Les Conseils en Propriété Industrielle prêts pour le .EU
Réunis à Paris la semaine dernière, les CPI ont rappelé quelques principes fondamentaux concernant les noms de domaine en vue de la prochaine sortie du .EU.
L’une des activités des Conseils en Propriété Industrielle est la création, la protection et la valorisation des noms de domaine Internet. Le contexte légal et réglementaire étant particulièrement chargé, la gestion globale des noms de domaine nécessite souvent leur intervention.
En prévision de l’ouverture prochaine du .EU, la Compagnie Nationale des Conseils en Propriété Industrielle (CNCPI) rappelle quelques principes fondamentaux.
"Gérer de manière professionnelle cet actif de l'entreprise"
Il est indispensable pour les entreprises de prendre en compte les noms de domaine dans leur politique de Propriété Industrielle.
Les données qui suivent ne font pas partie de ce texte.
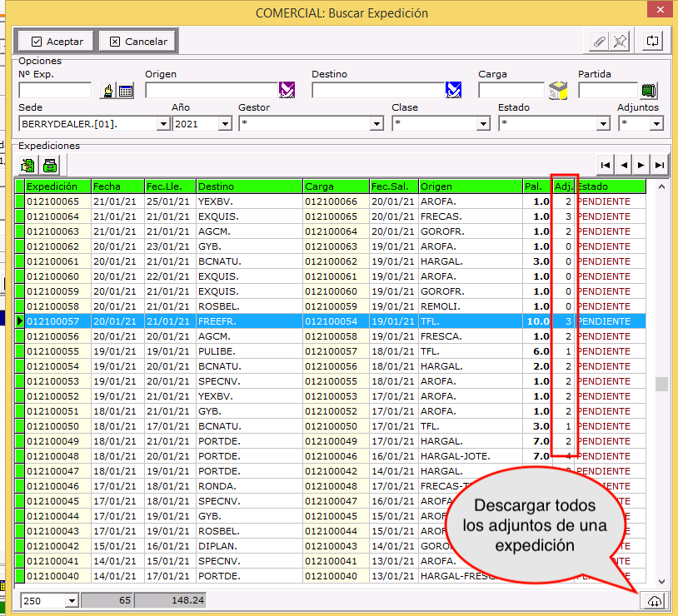
Task: Open the Adjuntos filter dropdown
Action: [656, 124]
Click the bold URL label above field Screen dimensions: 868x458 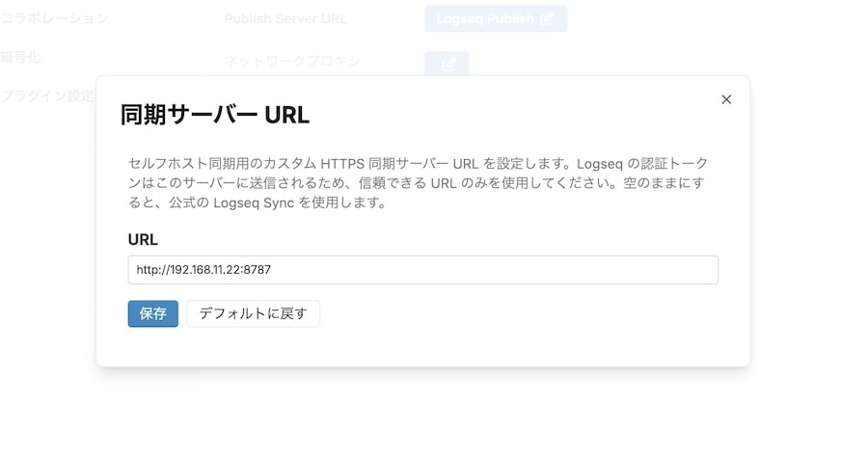(143, 239)
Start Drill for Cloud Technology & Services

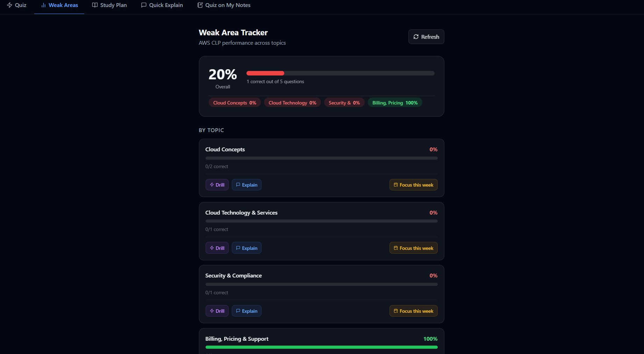coord(217,248)
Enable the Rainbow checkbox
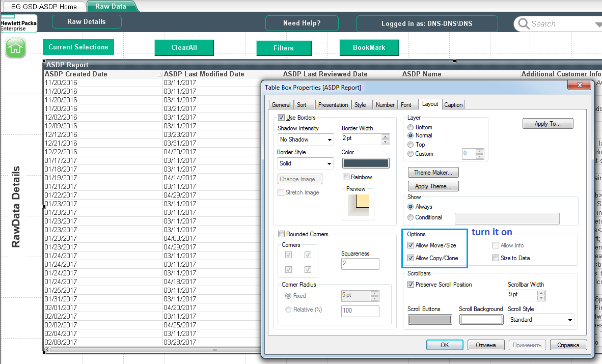602x364 pixels. 346,177
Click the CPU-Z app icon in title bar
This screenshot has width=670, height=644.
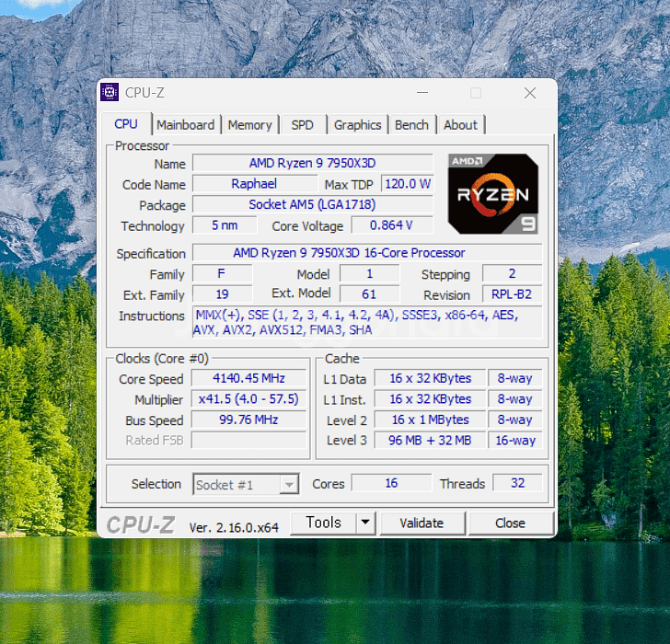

Comme l'a rappelé Nathalie Dreyfus (Conseil en propriété industrielle au sein du Cabinet Dreyfus et Associés), "la question n’est plus de savoir s’il faut réserver des noms de domaine, mais de mettre en œuvre une véritable stratégie".
Actif immatériel au même titre que les marques, brevets et modèles … le nom de domaine relève naturellement du champ de compétences des Conseils en Propriété Industrielle, véritables stratèges dans la protection et la défense des droits, notamment sur l'Internet.
Et Bruno Lhermet (Conseil en propriété industrielle au sein du Cabinet Lhermet La Bigne & Remy) de rappeler à propos de la prochaine ouverture du .EU : "dans la mesure où son ouverture sera dans un premier temps réservée aux titulaires de droits ("sunrise period"), les entreprises devront naturellement se rapprocher de leurs Conseils aux fins d'étudier quelles marques pourront légitimer un dépôt en .EU mais aussi et surtout lesquelle devront absolument être enregistrées en .EU".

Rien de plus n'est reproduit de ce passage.